* Tareas del ejercicio
1. Reproduce tal cual el pasaje del discurso sobre Ciutadans de Catalunya que comienza con las palabras que contienen "La mayoría de" y termina con "en veinticinco años.".
2. Según el discurso sobre Ciutadans de Catalunya, ¿hace cuánto tiempo el establishment político y mediático recibió el proyecto?
3. Continúa el discurso sobre Ciutadans de Catalunya a partir de su última oración.

* Fragmento del texto
§

Ciutadans de Catalunya
Tívoli/4 de marzo del 2006

 

 

Queridos amigos, muy buen día tengan.
Es un honor hablarles.

La mayoría de ustedes conocerán la historia de nuestro proyecto y habrán participado en él. Así sabrán perfectamente con qué alegría general, mayúscula yo diría, fuimos recibidos por el establishment político y mediático, hace ahora unos nueve meses. Y sabrán, perfectamente, qué suerte de embarazo nos desearon y qué suerte de pronósticos se cernieron sobre la criatura que íbamos a alumbrar. Pues aquí está la criatura. Parece matinal, alegre. Ya sólo por eso se distingue a la perfección del aire mortecino y cabizbajo que tiene todo lo que ellos, tristes víctimas de sí mismos, han sido capaces de alumbrar en veinticinco años.

Recordarán que entre los insultos preferentes que se nos dirigieron figuraba el de intelectual. Cataluña debe de ser el único lugar del mundo donde se intenta descalificar a alguien llamándole intelectual. Porque sin duda, en boca de nuestros críticos, se trataba de un insulto, y no de la descripción objetiva del trabajo de algunos de los integrantes de Ciutadans de Catalunya. Un insulto por un doble motivo.

§

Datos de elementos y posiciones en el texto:

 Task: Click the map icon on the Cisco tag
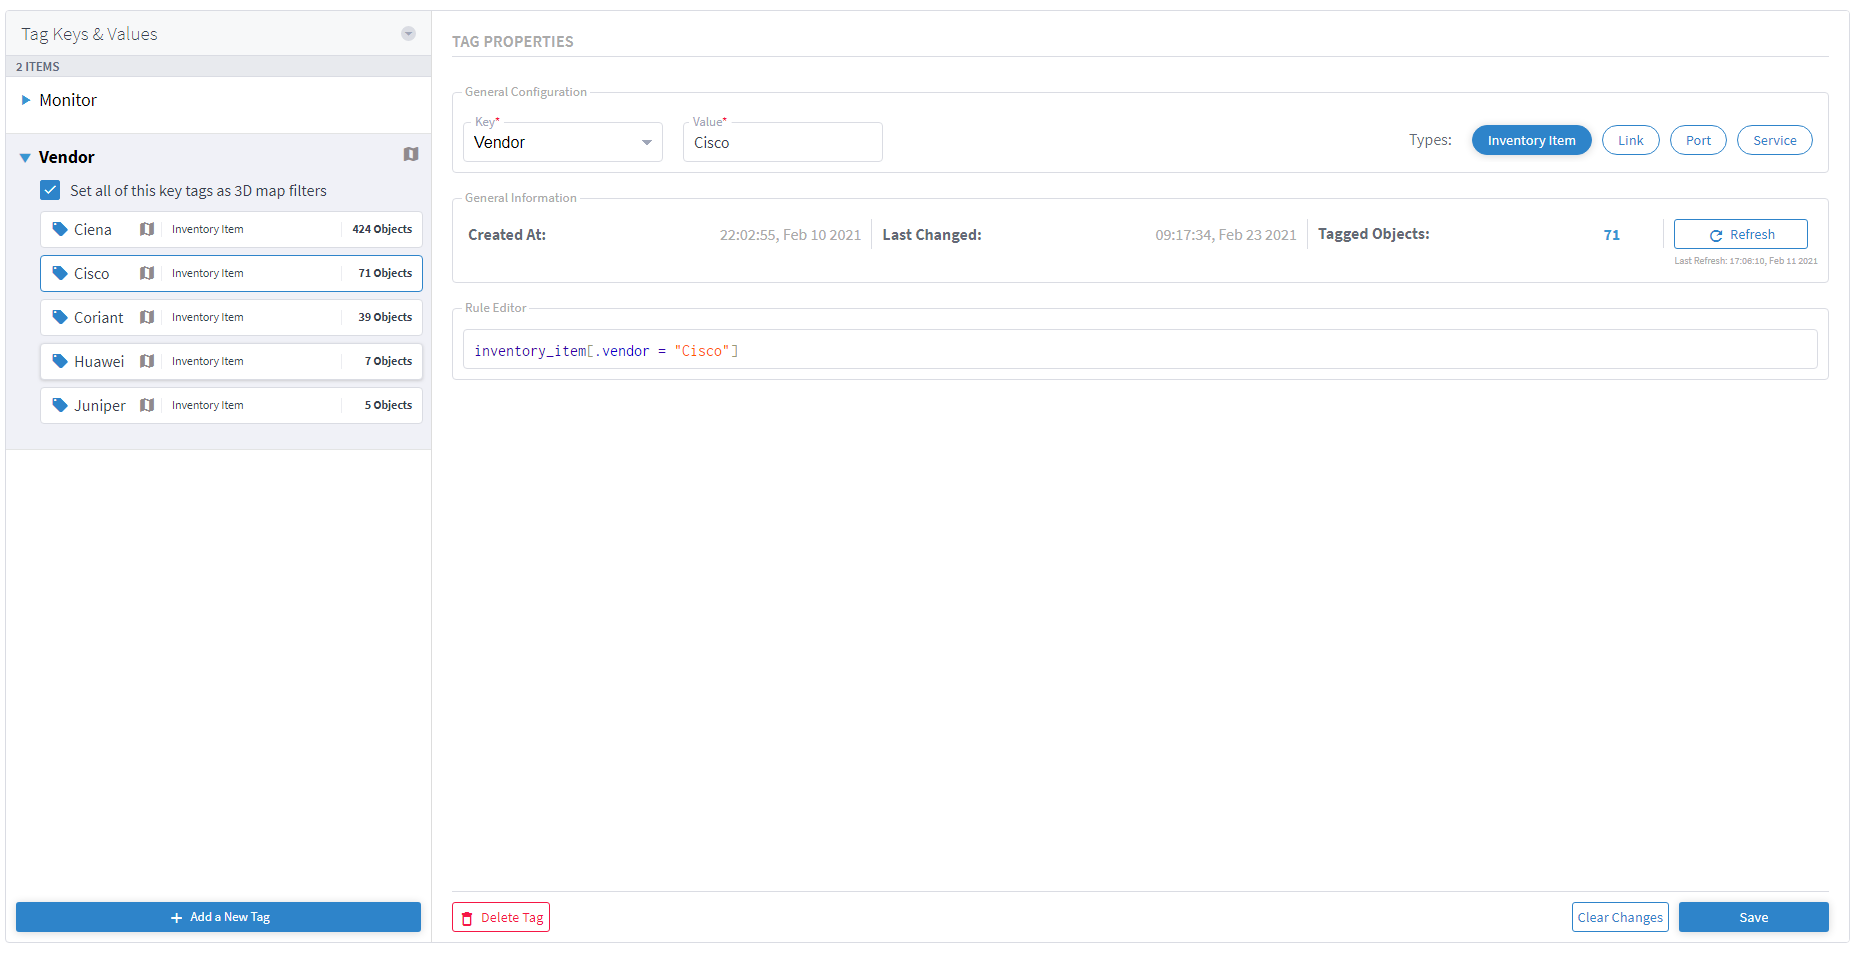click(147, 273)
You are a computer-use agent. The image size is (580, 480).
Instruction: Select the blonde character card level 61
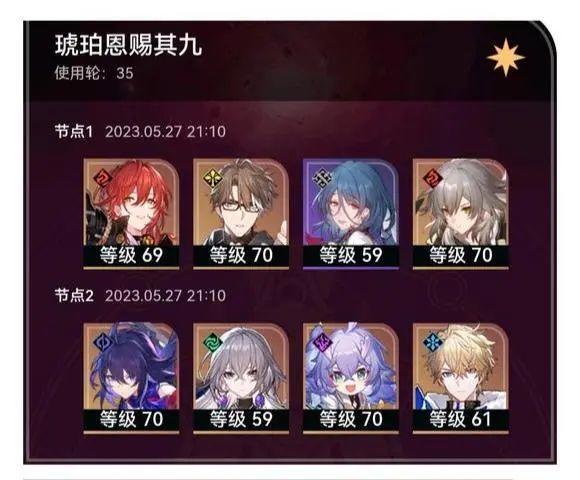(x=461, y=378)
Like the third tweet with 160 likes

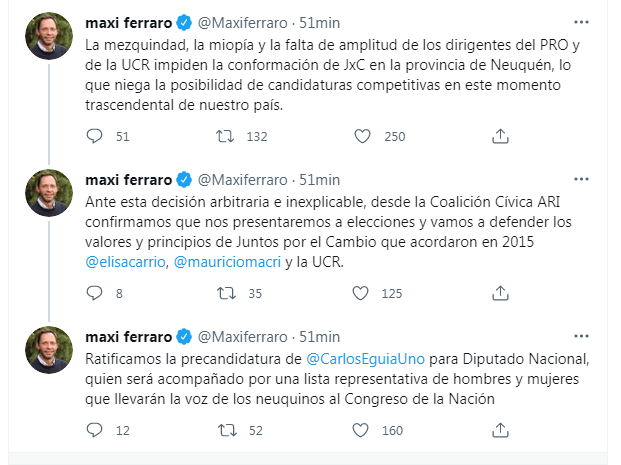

§

* Conjunto de respuestas
1.
La mayoría de ustedes conocerán la historia de nuestro proyecto y habrán participado en él. Así sabrán perfectamente con qué alegría general, mayúscula yo diría, fuimos recibidos por el establishment político y mediático, hace ahora unos nueve meses. Y sabrán, perfectamente, qué suerte de embarazo nos desearon y qué suerte de pronósticos se cernieron sobre la criatura que íbamos a alumbrar. Pues aquí está la criatura. Parece matinal, alegre. Ya sólo por eso se distingue a la perfección del aire mortecino y cabizbajo que tiene todo lo que ellos, tristes víctimas de sí mismos, han sido capaces de alumbrar en veinticinco años.

2. Hace unos nueve meses.

3.
En primer lugar porque no podía caberles en la cabeza que un intelectual, uno solo, una cabeza de alfiler de intelectual, pudiera declararse, y orgullosamente, antinacionalista. Tenían sus motivos empíricos, naturalmente; porque en veinticinco años la abrumadora mayoría de los intelectuales catalanes (a diferencia del ejemplo vasco, representado hoy aquí por el querido Fernando Savater) han imaginado, suscrito y defendido las mentiras nacionalistas.

De ahí el vigor tan distinto que a día de hoy presentan en Cataluña el intelecto y las mentiras. Las mentiras son chuponas, como ese tipo de vegetales estériles que crecen en los parterres. Así pues nos llamaban intelectuales en un tono irónico muy vulgar. Llamarnos intelectuales era decirnos: ¿Intelectuales?... Ji, Ji, saltironejaven.

Quienes más destacaron en el uso y abuso del término fueron los políticos. A la ironía, al intento de ironía, añadieron la imposibilidad, por razones de naturaleza, de que los intelectuales pudieran dedicarse a la política. Venían a decirnos, citando al pensador Francisco Franco: “Haga como yo, no se meta en política”. Las advertencias menudeaban. De todo orden: económicas, morales… Algún político se mostraba particularmente ofensivo en su concepción de la tarea intelectual: “Uf, no es para vosotros, la política da mucho trabajo”. Y algún otro mostraba un realismo caníbal: “La política es sucia”. La coincidencia era general: la política es un trabajo innoble, que hay que dejar en manos de profesionales. Decían profesionales pero querían decir tahúres.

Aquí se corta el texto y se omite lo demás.